Pytorch Node (experimental)

Overview

Pytorch is a mainstream Python machine learning library.

Pytorch task plugin enables users to run Pytorch projects in DolphinScheduler more conveniently. In addition, it supports handy Python environment management.

Pytorch task plugin is more than Python task plugin, which allows users to conveniently use existing Python environments or create new ones (using Virtualenv or Conda). It supports running Python projects (native or Git projects) instead of just Python scripts.

Create Task

  • Click Project Management -> Project Name -> Workflow Definition, and click the Create Workflow button to enter the DAG editing page.
  • Drag Pytorch - 图1 from the toolbar to the canvas.

Task Example

The task plugin picture is as follows

pytorch

Run time parameters

  • Python Script :Entry to the Python script file that you want to run.
  • Script Input Parameters :Input parameters at run time.

The preceding two parameters are used to minimize the running of the configuration. Additional configuration parameters are provided as follows. When you choose to expand more configurations, you can configure more parameters

  • Project Path :Set environment variable PYTHONPATH to load the Python package/project code at this path when running Python scripts。Support for local paths or Git URL.
    • If it is a local path, it is used as environment variable PYTHONPATH.
    • If the GIT URL (git @ | https:// | http:// prefix), can download the project, and the path after downloading will be set as new Project Path, if need to run a folder under the project, you can add #subdirectory after GIT URL.

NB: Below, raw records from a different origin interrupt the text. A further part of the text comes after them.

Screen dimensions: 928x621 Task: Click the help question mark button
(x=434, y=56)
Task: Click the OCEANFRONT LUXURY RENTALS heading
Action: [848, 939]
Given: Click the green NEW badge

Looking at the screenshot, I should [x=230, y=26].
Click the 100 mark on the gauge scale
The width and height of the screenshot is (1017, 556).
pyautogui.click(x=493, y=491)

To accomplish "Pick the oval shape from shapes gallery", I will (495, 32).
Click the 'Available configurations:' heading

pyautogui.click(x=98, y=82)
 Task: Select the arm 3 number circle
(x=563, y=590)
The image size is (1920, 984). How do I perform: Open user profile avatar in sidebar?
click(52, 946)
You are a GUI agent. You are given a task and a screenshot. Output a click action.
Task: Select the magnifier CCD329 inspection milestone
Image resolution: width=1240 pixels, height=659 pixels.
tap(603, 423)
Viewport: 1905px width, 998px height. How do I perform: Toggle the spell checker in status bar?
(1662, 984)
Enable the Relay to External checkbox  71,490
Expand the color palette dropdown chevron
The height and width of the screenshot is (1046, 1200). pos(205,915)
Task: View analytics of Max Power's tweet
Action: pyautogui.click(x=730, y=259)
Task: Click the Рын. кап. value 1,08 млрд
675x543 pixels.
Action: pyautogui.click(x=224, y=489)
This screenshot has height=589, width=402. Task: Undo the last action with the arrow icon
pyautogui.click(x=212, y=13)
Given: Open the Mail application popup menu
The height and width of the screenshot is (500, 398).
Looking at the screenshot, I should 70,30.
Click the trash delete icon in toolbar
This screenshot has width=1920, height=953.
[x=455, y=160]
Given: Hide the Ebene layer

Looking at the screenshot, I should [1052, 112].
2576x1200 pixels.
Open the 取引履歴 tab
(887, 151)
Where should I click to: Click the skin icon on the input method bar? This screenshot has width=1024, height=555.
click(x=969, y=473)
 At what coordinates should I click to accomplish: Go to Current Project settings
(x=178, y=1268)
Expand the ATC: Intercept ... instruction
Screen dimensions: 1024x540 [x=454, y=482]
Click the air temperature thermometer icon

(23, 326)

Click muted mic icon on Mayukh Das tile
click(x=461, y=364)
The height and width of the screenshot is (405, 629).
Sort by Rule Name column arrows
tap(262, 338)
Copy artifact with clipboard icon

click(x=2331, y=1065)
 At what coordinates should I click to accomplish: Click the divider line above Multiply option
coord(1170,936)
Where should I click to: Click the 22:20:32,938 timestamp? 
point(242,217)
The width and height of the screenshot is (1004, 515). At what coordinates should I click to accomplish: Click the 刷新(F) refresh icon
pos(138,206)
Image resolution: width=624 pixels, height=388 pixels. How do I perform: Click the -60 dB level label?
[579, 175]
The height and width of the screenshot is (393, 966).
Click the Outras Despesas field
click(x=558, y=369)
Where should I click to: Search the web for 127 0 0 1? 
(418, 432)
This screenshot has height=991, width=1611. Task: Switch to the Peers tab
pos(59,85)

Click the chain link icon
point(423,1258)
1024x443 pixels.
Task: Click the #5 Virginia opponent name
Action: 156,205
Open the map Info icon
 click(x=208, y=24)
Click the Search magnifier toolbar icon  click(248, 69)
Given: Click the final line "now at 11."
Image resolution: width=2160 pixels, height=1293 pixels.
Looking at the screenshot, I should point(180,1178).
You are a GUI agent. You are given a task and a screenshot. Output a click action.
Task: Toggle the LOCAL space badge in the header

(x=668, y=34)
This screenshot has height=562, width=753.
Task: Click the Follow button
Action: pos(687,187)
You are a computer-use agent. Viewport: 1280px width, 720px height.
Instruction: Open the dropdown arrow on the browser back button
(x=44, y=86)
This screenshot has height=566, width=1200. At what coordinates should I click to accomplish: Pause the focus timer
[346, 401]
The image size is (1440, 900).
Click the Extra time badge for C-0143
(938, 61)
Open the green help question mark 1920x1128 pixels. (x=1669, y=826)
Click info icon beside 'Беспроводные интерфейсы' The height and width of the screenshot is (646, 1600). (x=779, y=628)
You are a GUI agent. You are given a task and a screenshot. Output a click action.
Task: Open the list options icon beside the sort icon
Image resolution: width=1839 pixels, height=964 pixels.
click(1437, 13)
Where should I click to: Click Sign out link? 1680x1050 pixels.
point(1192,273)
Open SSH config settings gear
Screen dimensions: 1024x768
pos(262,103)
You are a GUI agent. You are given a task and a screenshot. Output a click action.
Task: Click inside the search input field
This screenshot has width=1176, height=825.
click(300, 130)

Python environment parameters

  • Create An Environment Or Not :Whether to create a new Python environment to run the task.

no

  • Python Command Path :Such as /usr/bin/python,The default value is ${PYTHON_HOME} in environment.

yes

  • Python Environment Manager Tool :You can choose virtualenv or conda.
    • if choose virtualenv,that may use virtualenv to create a new environment. Use command virtualenv -p ${PYTHON_HOME} venv.
    • if choose conda, ,that may use conda to create a new environment,And you need to specify the Python version.
  • Requirement File :The defualt is requirements.txt。

We can use relative paths of Python Script and Requirement File if we set Project Path which contains the python script or required requirement file.

Demo

Now if we want to run the mnist subproject under https://github.com/pytorch/examples.

We can run task like below:

pytorch_note

In addition, if the code is stored in the Resource, you can use the Resource parameter to download the code, and write the related parameters into the path of the corresponding resource.

Environment configuration

The environment configuration mainly depends on the choice of runtime Python environment. You need to configure the corresponding environment variables in the Security - Environment Manage.

Specifying a Python path

It is applicable to the Python environment where the project has been run on the worker, so you can directly configure the Python Command Path as the corresponding Python environment in the component. If you do not know the environment address, you can use which python to obtain it.

Create a new environment using Conda

It applies to a new environment to run the project. You need to create an environment in Security - Environment Manage. You can change the environment to the actual environment by referring to the following.

  1. # Add the directory for the conda command
  2. export PATH=$HOME/anaconda3/bin:$PATH

Create a new environment using Virtualenv

It applies to a new environment to run the project. You need to create an environment in Security - Environment Manage. You can change the environment to the actual environment by referring to the following.

  1. # Add the directory for the virtualenv command
  2. export PATH=/home/xxx/anaconda3/bin:$PATH
  3. export PYTHON_HOME=/usr/local/bin/python3.7

Other

This task plugin can also run XGBoost, LightGBM, SkLearn, TensorFlow, Keras and other projects. This task plugin is available as an upgrade to Python task plugin running machine learning tasks.

If necessary, we can call this task plugin PythonML,which can run machine learning projects easily in DolphinScheduler.